Et ailleurs : «N'avez-vous pas offert des hosties et des sacrifices dans le
désert pendant quarante ans ?» (Am 5,25). Et encore : «Pourquoi m'offrez-vous de
l'encens de Saba, pourquoi me faites-vous venir des parfums des terres les plus
éloignées?» (Jr 6, 20). Et dans les psaumes : «Tu as refusé les victimes et
les offrandes.» (Ps 39,7). Et dans un autre endroit : «Si Tu avais voulu
des sacrifices, je T'en aurais offert.» (Ps 50,48). Et ailleurs :
«L'obéissance vaut mieux que le sacrifice.» (3 R 15, 22). Dans un autre endroit,
Il rejette les solennités des Juifs en ces termes : «Je hais vos fêtes et Je les
abhorre. Loin de Moi le bruit tumultueux de vos cantiques, Je n'écouterai point
les airs que vous chantez sur vos instruments.» (Am 5, 21-23). Et
ailleurs : «Je ne puis supporter votre grand jour de solennité, vos jeûnes
et vos autres fêtes. (Is 1,13-14). Et encore : «Ce n'est pas là le jeûne
que Je demande.» (Is 58,5). Dieu dit encore par la bouche d Ézéchiel : «Je
leur donnerai des préceptes imparfaits, et des ordonnances où ils ne trouveront
pas la vie.» (Ez 20,25). Paroles qui indiquent encore la cessation de la loi du
Sabbat. Mais pourquoi Dieu leur dit-Il : «Qui vous a demandé que vous
eussiez ces offrandes dans les mains?» Je vous laisse la solution de cette
difficulté, et vous la trouverez facilement si vous menez une vie pure.

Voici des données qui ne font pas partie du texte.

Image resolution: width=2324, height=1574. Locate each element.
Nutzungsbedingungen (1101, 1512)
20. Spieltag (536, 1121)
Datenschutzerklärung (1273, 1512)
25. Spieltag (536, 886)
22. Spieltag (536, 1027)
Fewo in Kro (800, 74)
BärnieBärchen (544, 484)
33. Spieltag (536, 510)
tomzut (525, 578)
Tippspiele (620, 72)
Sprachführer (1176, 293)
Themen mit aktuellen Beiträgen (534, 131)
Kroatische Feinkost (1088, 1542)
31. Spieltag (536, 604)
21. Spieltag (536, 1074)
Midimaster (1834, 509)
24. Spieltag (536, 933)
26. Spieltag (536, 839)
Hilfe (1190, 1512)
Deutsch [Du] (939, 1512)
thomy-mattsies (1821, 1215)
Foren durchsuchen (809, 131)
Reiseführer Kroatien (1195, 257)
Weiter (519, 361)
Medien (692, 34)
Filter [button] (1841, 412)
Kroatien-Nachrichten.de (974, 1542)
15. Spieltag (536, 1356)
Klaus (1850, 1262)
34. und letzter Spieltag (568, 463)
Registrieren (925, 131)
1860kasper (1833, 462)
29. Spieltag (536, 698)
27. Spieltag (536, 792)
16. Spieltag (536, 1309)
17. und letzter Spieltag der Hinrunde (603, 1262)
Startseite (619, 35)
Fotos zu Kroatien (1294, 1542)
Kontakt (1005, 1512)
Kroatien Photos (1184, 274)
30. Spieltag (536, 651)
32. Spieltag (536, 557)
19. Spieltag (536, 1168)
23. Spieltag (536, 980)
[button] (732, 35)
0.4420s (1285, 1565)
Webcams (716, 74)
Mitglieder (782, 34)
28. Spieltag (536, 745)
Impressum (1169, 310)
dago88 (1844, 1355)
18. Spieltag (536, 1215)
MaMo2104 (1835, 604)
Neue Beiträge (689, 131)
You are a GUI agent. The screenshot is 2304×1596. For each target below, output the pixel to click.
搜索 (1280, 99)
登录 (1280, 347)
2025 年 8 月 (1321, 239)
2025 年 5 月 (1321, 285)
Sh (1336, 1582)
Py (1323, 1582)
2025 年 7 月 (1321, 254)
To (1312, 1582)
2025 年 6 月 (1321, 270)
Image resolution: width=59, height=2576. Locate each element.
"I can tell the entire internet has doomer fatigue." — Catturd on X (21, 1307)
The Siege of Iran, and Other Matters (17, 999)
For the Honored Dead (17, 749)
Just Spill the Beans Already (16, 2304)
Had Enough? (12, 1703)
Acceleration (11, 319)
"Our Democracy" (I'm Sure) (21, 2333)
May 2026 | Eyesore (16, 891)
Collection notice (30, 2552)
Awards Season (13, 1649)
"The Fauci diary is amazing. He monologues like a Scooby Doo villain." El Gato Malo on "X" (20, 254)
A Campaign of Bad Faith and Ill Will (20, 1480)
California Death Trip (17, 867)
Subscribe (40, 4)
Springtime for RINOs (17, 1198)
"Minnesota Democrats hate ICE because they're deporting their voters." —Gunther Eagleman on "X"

5. En effet, si la vie droite et vertueuse de Corneille l'a fait appeler à la
connaissance des secrets du ciel (Ac 10, 4); si le zèle de l'eunuque pour la
lecture des saintes lettres lui a mérité de connaître le sens des prophéties,
(Ac, 27,7 et ss.); combien vous sera-t-il plus facile à vous qui avez déjà la
foi, d'obtenir une connaissance plus claire de la vérité, si votre vie est
irréprochable I Une vie souillée par le péché est un obstacle à la connaissance
des vérités spirituelles, au témoignage de saint Paul : «Je n'ai pu vous
parler comme à des hommes spirituels, parce qu'il y a parmi vous des jalousies
et des contentions.» (1Cor 3,13); et comme l'atteste aussi le prophète
Isaïe : «Ils veulent connaître mes Voies, comme un peuple qui agit selon la
justice.» (Is 58, 2). Au contraire, une vie pure jointe à un désir sincère
conduisent infailliblement à la connaissance de la vérité. «Cherchez, nous dit
Jésus Christ, et vous trouverez.» (Lc 6, 9). Nous en avons une nouvelle preuve
dans la parabole de cet ami qui venait demander des pains à son ami déjà plongé
dans le sommeil. (Lc 5, 8). Voilà pourquoi Salomon, en récompense de ce qu'il
n'avait demandé que des biens spirituels, obtint de Dieu ceux mêmes qu'il
n'avait pas demandés. (3 R 3,11). Mais quelle n'est pas la puissance de la
prière, lorsqu'à la persévérance vient se joindre le véritable esprit de la
prière et une vie pure? Que dis-je ? La persévérance seule a quelquefois assuré
le succès de nos demandes. «Je vous le déclare, dit Jésus-Christ, quand celui-ci
ne se lèverait pas pour lui en donner parce qu'il est son ami, il lui en
donnerait à cause de son importunité.» (Lc 11, 8).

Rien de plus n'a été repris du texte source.